WORK INSTRUCTION
Copy each line below in which the word "computer" occurs.

[Records from a data source]

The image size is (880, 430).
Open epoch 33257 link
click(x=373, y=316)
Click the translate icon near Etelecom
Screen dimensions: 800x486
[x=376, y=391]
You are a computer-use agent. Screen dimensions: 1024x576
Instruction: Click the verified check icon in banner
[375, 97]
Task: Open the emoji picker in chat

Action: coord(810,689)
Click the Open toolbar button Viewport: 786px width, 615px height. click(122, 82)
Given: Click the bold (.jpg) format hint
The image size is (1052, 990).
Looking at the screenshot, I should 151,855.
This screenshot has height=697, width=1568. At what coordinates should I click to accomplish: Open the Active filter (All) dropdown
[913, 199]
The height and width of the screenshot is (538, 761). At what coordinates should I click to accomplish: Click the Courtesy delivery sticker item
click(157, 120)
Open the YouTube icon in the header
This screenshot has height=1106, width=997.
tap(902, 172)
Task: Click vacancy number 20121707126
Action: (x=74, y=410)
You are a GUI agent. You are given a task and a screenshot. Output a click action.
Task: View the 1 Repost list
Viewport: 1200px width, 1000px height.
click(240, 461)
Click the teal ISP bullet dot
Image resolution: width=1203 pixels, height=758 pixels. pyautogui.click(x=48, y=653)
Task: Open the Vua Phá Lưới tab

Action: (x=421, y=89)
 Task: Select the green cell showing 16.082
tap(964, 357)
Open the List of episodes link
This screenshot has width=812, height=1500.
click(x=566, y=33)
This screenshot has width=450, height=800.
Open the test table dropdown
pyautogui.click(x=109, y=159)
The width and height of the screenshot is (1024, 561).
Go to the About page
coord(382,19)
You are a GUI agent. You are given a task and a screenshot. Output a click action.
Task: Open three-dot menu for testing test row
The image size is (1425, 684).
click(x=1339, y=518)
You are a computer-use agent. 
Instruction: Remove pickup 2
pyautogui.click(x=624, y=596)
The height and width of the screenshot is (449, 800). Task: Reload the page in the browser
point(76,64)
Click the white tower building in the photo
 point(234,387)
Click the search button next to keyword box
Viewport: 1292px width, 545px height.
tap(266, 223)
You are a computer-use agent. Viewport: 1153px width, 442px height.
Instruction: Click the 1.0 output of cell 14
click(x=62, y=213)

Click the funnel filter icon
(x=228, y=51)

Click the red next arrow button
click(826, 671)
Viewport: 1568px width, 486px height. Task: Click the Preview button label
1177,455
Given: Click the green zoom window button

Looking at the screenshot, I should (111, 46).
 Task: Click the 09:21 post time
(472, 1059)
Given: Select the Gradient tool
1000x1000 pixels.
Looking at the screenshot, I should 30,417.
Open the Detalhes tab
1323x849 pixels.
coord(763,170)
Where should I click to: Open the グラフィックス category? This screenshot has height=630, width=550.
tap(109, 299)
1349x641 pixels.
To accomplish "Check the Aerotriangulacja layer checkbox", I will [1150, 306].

EXERCISE RESULT
You are a computer-use agent. Screen dimensions: 1024x576
You are a computer-use agent. 
You are a computer-use agent. Viewport: 1153px width, 442px height.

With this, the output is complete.